後半はカッターです。短艇のことですが、隅田川を何往復もしました。当時の隅田川は魚がいるほどきれいでした。冬には、朝にオールに霜が降り、冷たくて大変でした。
さらに、昭和20年2月には陸戦の訓練がありました。藤沢の先の辻堂に海軍演習場がありました。近くの民家に3~5泊し、戦闘の基本を学びました。運悪く、大雪になりましてね。雪がじゃんじゃん、30センチも降り、その中で朝6時から真夜中まで、乾パンと水だけで訓練を受けました。これはとてもきつかった。倒れる人が続出し、最後は教官もやむなく中止しました。
経理学校では、経理の座学もありました。金銭経理や物品会計などは大尉クラスの人が教えていました。しかし、戦時統制法を教えていた石井照久先生や、科目は忘れましたが田辺忠男先生など、東大から教えに来ていた先生もいました。体力を消耗しないので、座学はうれしかったですね。
経理学校の食事は、民間よりはいいとされていて、確かにはじめのころは夜食に甘いものが出るなどよかったのですが、空襲が激しくなり軍の倉庫が焼けてしまってからは、とたんに悪くなりました」
着任した日に200人が死傷
戦局はますます厳しくなっていった。
「昭和20年4月に経理学校を卒業しました。そのころ軍艦はほとんど沈められてしまって、軍艦に配属されたのはわずかで、ほとんどは陸上でした。私は、呉の海軍施設部に配属され、そこから宮崎に行かされました。宮崎は当時、呉の管轄だったのです。

---------------

(作業内容)
**A.** 海軍経理学校の回想から、「経理学校の食事は、民間よりは」から「当時、呉の管轄だったのです。」までを、両端の語句も含めてそのまま引用してもらえますか？
**B.** 海軍経理学校の回想にある「当時の隅田川は魚がいるほどきれいでした。」という一文を英語に訳すと、どうなりますか？
**C.** 海軍経理学校の回想の続きを、最後の文のあとから書き進めてもらえますか？

---------------

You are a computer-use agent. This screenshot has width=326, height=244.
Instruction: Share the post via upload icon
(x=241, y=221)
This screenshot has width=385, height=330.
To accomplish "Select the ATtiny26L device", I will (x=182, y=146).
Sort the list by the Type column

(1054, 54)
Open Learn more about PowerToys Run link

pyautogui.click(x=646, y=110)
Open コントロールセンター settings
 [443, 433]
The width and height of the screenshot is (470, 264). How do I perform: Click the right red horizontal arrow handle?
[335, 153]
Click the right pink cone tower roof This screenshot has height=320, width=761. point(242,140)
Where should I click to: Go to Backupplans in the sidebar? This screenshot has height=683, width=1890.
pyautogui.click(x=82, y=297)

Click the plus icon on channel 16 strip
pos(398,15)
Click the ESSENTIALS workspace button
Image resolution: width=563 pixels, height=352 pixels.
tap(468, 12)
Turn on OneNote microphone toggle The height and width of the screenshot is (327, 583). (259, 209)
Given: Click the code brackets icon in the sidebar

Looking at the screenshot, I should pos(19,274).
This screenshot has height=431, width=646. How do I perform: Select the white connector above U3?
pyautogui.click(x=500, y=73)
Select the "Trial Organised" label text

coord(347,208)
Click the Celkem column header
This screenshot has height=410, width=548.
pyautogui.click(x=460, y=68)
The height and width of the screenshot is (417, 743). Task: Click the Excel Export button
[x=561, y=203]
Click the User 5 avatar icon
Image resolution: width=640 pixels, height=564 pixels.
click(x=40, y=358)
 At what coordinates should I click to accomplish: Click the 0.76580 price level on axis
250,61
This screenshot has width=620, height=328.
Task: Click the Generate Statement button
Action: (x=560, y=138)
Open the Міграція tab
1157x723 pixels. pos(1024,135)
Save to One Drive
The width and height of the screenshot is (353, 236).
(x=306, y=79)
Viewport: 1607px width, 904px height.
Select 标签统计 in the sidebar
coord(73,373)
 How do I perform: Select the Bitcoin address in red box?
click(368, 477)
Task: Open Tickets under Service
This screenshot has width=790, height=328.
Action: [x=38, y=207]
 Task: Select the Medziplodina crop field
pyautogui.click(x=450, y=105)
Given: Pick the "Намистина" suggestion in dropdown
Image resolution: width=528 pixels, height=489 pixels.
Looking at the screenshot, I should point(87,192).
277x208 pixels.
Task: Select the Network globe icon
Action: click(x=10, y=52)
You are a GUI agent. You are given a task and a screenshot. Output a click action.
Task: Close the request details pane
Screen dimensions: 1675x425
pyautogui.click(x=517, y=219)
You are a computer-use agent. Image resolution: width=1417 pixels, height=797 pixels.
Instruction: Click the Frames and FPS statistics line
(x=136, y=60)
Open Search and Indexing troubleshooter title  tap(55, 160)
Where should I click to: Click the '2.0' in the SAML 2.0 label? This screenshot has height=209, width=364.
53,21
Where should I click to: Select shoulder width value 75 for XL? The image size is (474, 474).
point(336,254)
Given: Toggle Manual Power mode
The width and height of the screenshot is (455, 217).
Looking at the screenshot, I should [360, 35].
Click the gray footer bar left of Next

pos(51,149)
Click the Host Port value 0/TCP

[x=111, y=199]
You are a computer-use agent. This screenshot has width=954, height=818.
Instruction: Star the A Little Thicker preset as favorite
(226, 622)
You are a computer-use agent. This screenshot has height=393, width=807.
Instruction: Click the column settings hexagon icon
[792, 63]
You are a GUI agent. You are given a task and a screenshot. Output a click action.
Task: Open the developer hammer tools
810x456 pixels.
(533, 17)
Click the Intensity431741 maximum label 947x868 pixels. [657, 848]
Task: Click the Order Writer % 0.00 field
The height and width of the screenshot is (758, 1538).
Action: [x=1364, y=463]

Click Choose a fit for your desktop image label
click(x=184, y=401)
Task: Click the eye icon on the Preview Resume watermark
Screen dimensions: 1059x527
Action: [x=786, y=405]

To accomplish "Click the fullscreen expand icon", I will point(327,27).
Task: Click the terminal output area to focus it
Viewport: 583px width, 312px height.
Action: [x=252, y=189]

---------------

(想定される出力)
**A.**
経理学校の食事は、民間よりはいいとされていて、確かにはじめのころは夜食に甘いものが出るなどよかったのですが、空襲が激しくなり軍の倉庫が焼けてしまってからは、とたんに悪くなりました」
着任した日に200人が死傷
戦局はますます厳しくなっていった。
「昭和20年4月に経理学校を卒業しました。そのころ軍艦はほとんど沈められてしまって、軍艦に配属されたのはわずかで、ほとんどは陸上でした。私は、呉の海軍施設部に配属され、そこから宮崎に行かされました。宮崎は当時、呉の管轄だったのです。

**B.** At the time, the Sumida River was so clean that there were even fish in it.

**C.**
宮崎には飛行場があり、特攻機が出撃する基地になっていました。その基地施設の面倒をみる内務主任というのが私の肩書きでした。私が着任した当日、滑走路を狙ったB-29の爆撃がありまして、年輩の徴用者を中心に200人以上が死傷しました。初日の仕事が死骸の片づけだったのを覚えています。その爆撃であいた滑走路の穴を埋めるのが私の部隊の仕事で、セメントや砂利などの物資を部隊に調達しました。落とされた爆弾のなかには爆発していないのがあったのですが、それらは不発弾ではなくてタイマーが付けられた時限爆弾なのです。部隊の人は、いつ爆発するかわからない恐怖を感じながら、穴に埋めました。
やがてそうした作業もできなくなりました。敵の空母が近づき、艦載機が飛んでくるようになったのです。昭和20年の6月ごろです。機銃掃射が激しくなり、パイロットたちは美保関に移っていきました。いまの宮崎県日向市や日南市が『回天』などの水中特攻の基地になっていましたから、私はそちらの仕事で宮崎に残りました。
このころには、制空権が奪われたため、宮崎は呉から佐世保の管轄に移っていました。佐世保の支部が鹿屋にあり、その支部の経理部が鹿児島市にあったのですが、8月になって、支部の人から『8月15日正午にトラックを用意して集合せよ。いま保管している物資を分配する』という指示がありました。そこで、8月14日の夜に宮崎を出て鹿児島に向かいました。到着したら、みんなの様子が何か変なので聞いてみると、玉音放送があったということだったんです。だから、私は玉音放送は直接は聞いていません。
みんな頭をどう整理していいかわからないという唖然とした状態で、混乱し、興奮してもいました。私もムシャクシャしたので、特攻基地にいた友人のところへ行き、敗戦について論じ明かしました。翌16日には、防空ごうの中に入って、興奮状態で飲めない酒をがぶ飲みしました。大事にとってあったウィスキーや焼酎などを、海軍の湯飲みで飲み干しました。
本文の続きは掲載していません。